Maple Bacon – Swift image downloads, caching and scaling

by Jan Gorman - 4 Feb 2015

Everybody’s favourite donut flavour is now available as an open source iOS library! During Hack-Week 3 the iOS team got together to release their first open source Swift library Maple Bacon – image downloading, caching and scaling done right.

As you can imagine, a fashion app like ours downloads and displays a lot of images. Working in mobile poses numerous challenges. We obviously don't want to waste our customers' bandwidth or drain their batteries while at the same time maintaining a 60Hz refresh rate for a smooth scrolling and shopping experience.

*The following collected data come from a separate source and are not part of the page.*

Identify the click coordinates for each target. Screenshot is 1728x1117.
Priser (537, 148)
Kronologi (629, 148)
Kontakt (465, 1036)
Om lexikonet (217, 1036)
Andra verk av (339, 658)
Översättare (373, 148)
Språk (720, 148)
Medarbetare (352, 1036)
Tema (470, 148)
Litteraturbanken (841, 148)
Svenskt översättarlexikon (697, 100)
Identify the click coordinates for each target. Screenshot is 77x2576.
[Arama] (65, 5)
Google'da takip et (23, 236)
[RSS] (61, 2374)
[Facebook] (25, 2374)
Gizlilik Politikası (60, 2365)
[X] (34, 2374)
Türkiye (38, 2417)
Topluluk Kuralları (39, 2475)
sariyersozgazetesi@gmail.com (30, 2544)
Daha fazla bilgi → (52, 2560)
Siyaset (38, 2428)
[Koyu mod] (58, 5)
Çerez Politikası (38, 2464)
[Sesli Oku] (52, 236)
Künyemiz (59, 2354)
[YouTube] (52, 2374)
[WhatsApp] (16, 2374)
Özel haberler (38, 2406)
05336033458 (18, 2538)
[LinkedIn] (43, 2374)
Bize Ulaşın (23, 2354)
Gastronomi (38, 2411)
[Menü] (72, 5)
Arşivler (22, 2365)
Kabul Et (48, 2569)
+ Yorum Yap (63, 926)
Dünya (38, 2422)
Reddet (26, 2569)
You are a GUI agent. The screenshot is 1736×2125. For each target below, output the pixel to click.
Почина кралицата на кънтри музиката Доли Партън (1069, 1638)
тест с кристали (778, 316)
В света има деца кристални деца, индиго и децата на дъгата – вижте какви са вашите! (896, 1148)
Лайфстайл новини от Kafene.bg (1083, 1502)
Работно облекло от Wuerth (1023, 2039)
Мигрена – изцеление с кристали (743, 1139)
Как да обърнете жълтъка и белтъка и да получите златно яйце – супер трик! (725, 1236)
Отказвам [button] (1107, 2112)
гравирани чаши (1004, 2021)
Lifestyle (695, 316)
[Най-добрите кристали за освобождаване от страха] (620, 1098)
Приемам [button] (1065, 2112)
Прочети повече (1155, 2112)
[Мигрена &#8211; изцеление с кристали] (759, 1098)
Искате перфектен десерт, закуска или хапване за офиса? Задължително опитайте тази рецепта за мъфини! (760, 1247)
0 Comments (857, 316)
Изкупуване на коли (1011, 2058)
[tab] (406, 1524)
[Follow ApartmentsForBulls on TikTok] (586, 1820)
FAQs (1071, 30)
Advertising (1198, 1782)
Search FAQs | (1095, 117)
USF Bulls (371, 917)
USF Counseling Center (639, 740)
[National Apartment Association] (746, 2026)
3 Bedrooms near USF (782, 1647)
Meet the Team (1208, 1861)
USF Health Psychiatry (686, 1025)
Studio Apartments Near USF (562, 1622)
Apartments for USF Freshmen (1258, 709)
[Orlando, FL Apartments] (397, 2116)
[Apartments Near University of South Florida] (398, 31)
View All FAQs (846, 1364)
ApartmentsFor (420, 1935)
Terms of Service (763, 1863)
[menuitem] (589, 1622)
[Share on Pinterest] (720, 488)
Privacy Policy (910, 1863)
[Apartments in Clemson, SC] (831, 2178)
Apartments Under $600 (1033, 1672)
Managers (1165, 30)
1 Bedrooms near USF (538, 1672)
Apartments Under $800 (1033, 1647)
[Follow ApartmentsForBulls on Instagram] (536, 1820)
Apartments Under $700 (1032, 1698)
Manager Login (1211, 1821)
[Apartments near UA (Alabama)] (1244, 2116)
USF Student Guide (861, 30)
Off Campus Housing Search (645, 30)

At last year's WWDC Apple introduced Swift to the world. And while Objective-C isn't going anywhere anytime soon, Swift does offer quite a few compelling reasons to start using it in your development now:

  • Interoperability with Objective-C
  • Type inference
  • Immutable variables and types
  • Closures (no tacked on blocks)
  • Functional programming (filter, map, reduce)
  • Static typing (ok… there's pros and cons here but the Optional system baked into Swift is pretty amazing)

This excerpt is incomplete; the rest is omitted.